EXERCISE GOAL :: Output each entry that follows exactly. Images stay out.

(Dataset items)
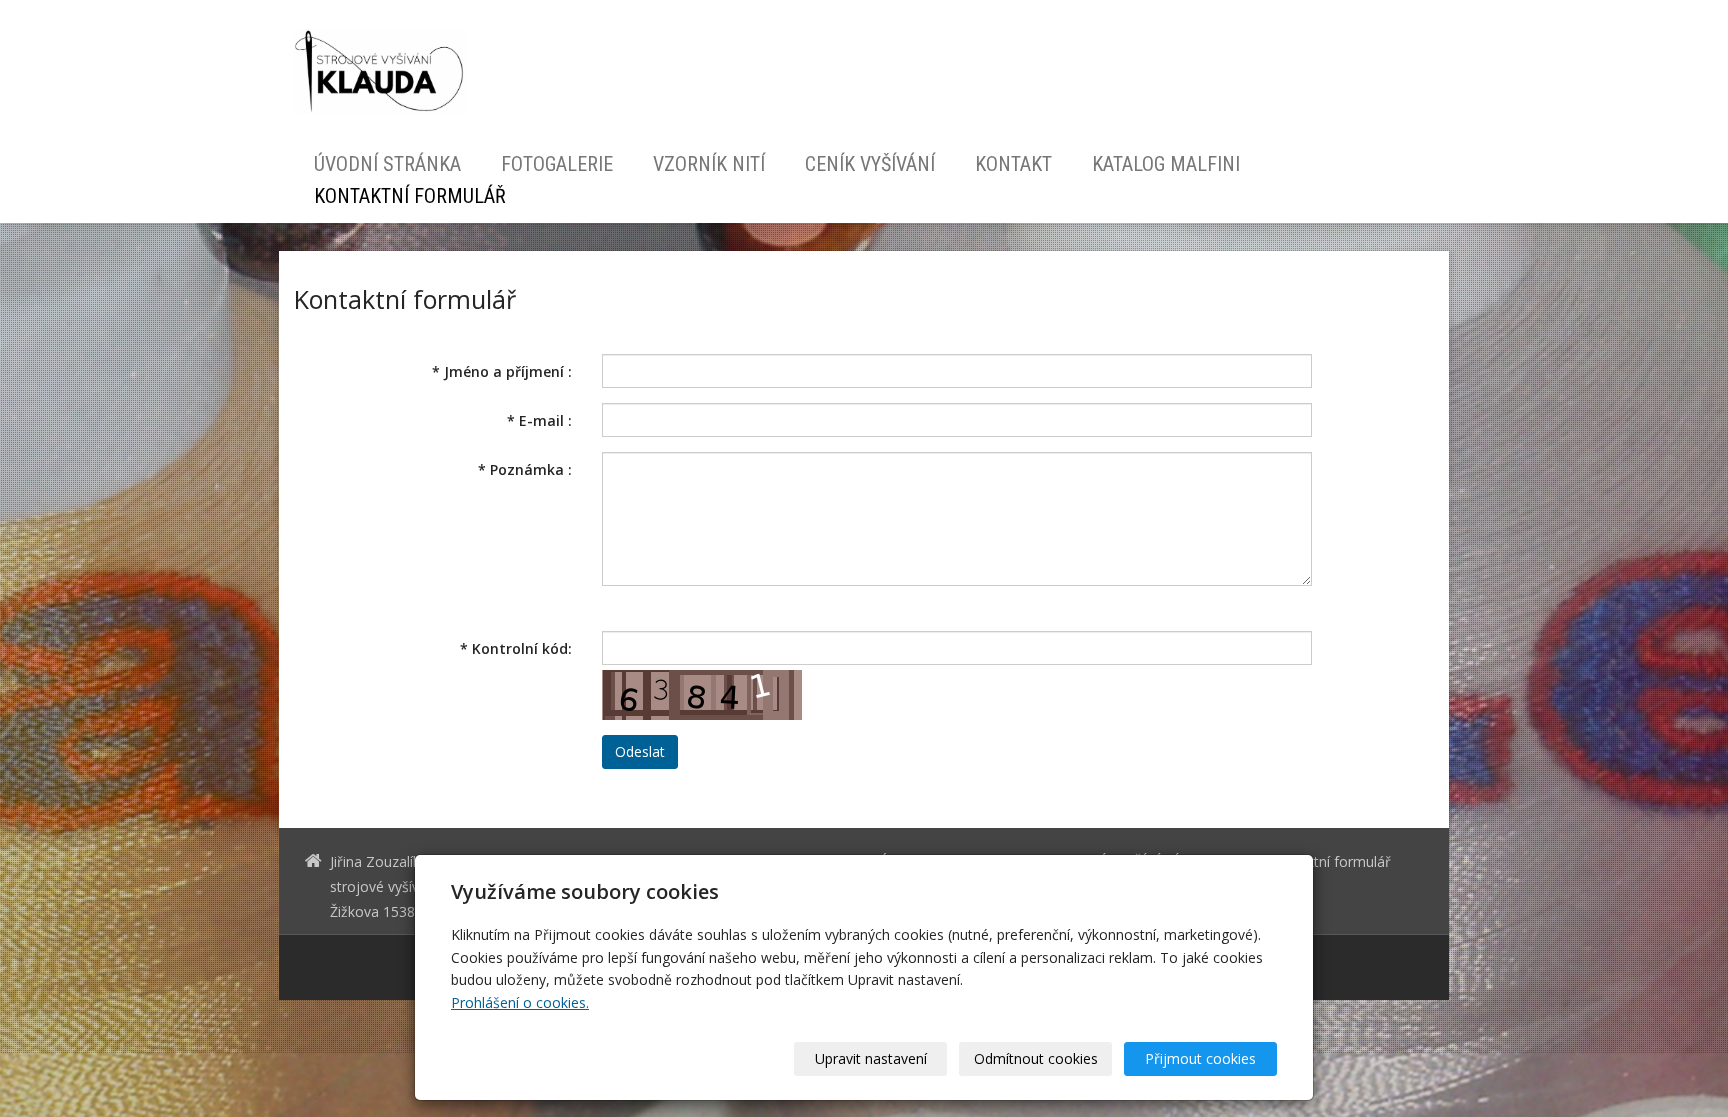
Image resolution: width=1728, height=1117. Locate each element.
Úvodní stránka (387, 164)
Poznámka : (525, 469)
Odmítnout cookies (1036, 1058)
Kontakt (1013, 164)
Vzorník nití (709, 164)
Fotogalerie (557, 164)
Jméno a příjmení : (502, 371)
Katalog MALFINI (1166, 164)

RESPONSE ::
Image resolution: width=1728, height=1117. Locate each element.
Úvodní stránka (387, 164)
Poznámka : (525, 469)
Odmítnout cookies (1036, 1058)
Kontakt (1013, 164)
Vzorník nití (709, 164)
Fotogalerie (557, 164)
Jméno a příjmení : (502, 371)
Katalog MALFINI (1166, 164)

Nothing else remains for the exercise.